- Opening Delimiter -

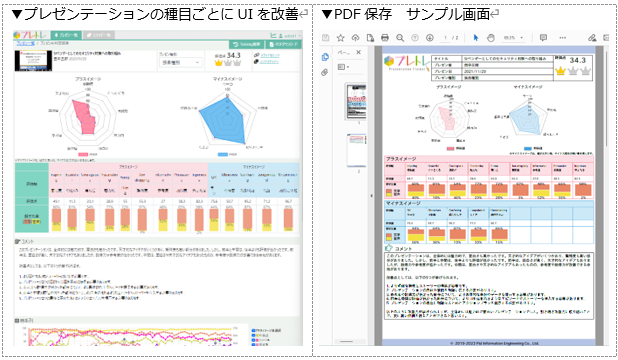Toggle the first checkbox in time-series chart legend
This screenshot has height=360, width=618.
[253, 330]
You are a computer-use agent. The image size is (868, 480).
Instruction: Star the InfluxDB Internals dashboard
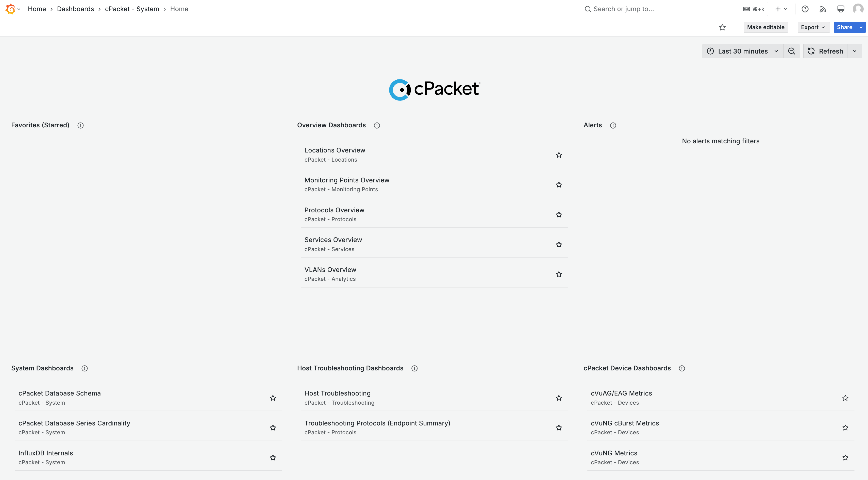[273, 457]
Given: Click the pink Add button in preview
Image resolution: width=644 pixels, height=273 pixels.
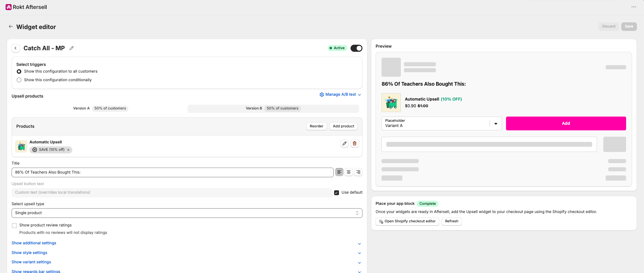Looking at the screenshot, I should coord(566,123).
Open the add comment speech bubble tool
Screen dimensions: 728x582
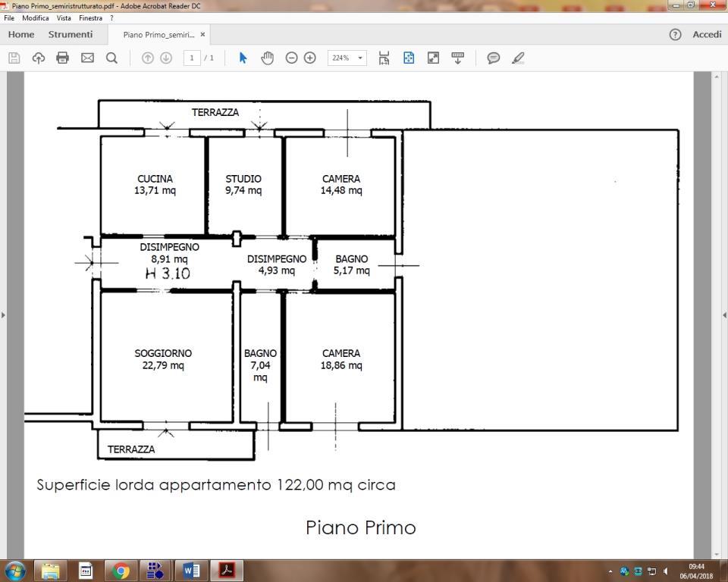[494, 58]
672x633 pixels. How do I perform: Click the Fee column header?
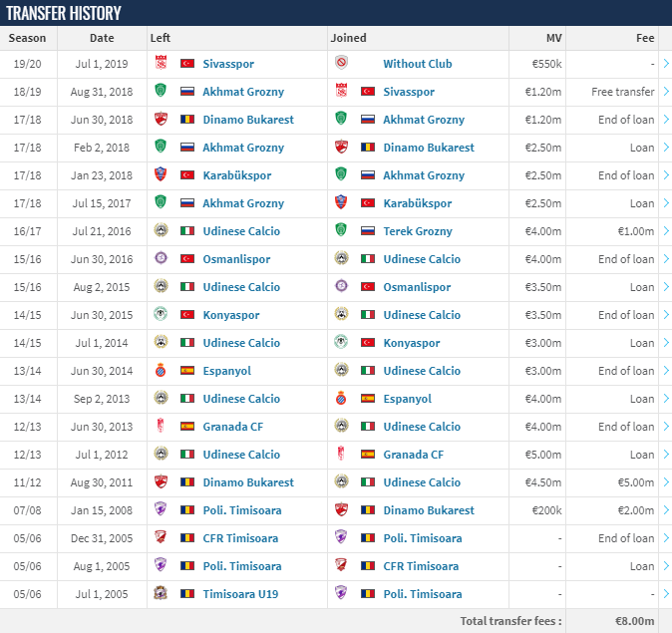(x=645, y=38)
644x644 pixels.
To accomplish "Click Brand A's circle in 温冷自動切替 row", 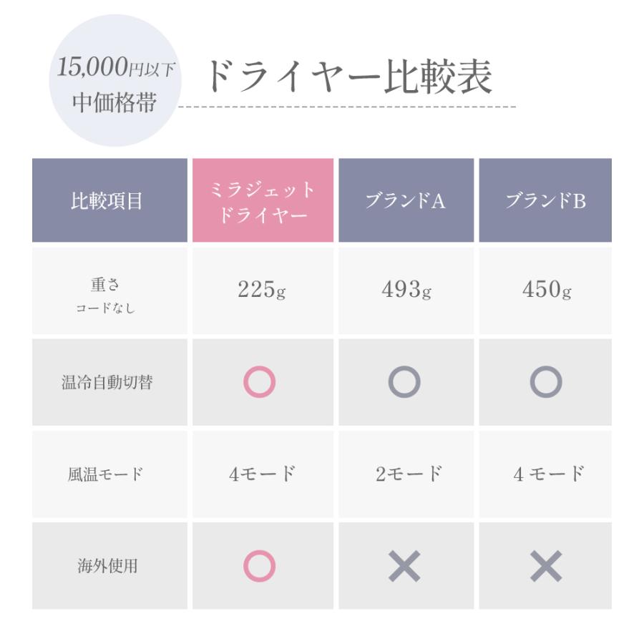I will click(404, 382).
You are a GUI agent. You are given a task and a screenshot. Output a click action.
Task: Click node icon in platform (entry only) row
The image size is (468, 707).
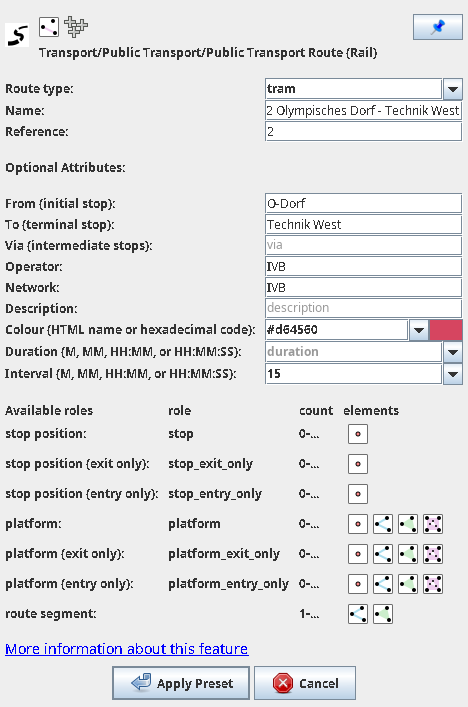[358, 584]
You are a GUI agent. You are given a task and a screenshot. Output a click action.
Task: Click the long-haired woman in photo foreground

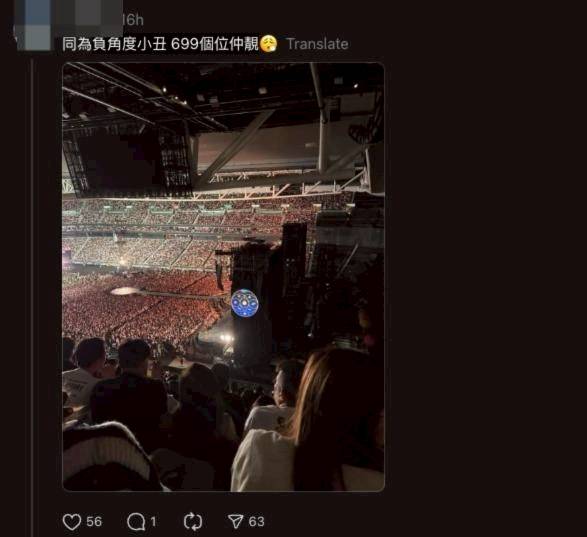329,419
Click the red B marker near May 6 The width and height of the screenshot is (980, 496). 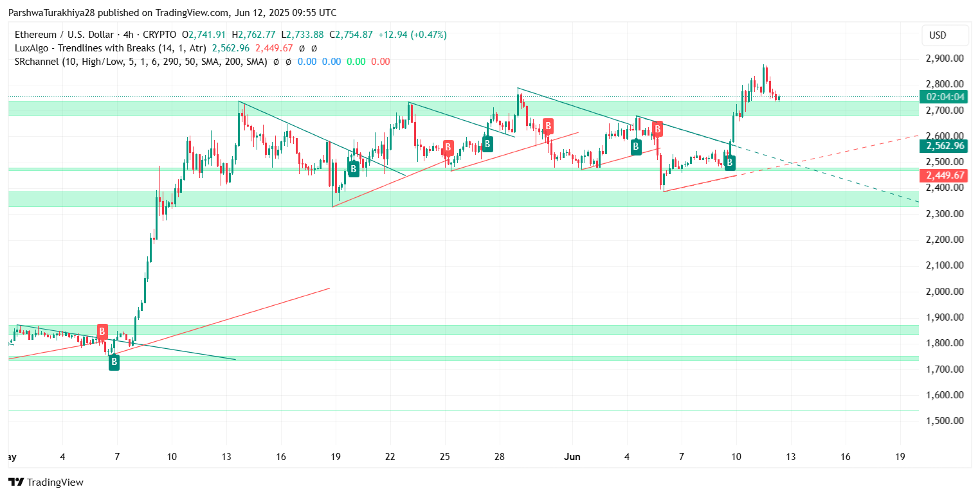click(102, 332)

- Closing Delimiter -

* **What you will do**: Within the listing above, copy exactly the lines that start at the one with "You are a computer-use" and continue through the one with "644x644 pixels.". Omit pictures.

* **Answer section**:
You are a computer-use agent. The image size is (868, 480).
Instruction: Star the InfluxDB Internals dashboard
[273, 457]
Given: Click the pink Add button in preview
Image resolution: width=644 pixels, height=273 pixels.
Looking at the screenshot, I should coord(566,123).
Open the add comment speech bubble tool
Screen dimensions: 728x582
[494, 58]
672x633 pixels. How do I perform: Click the Fee column header?
(x=645, y=38)
644x644 pixels.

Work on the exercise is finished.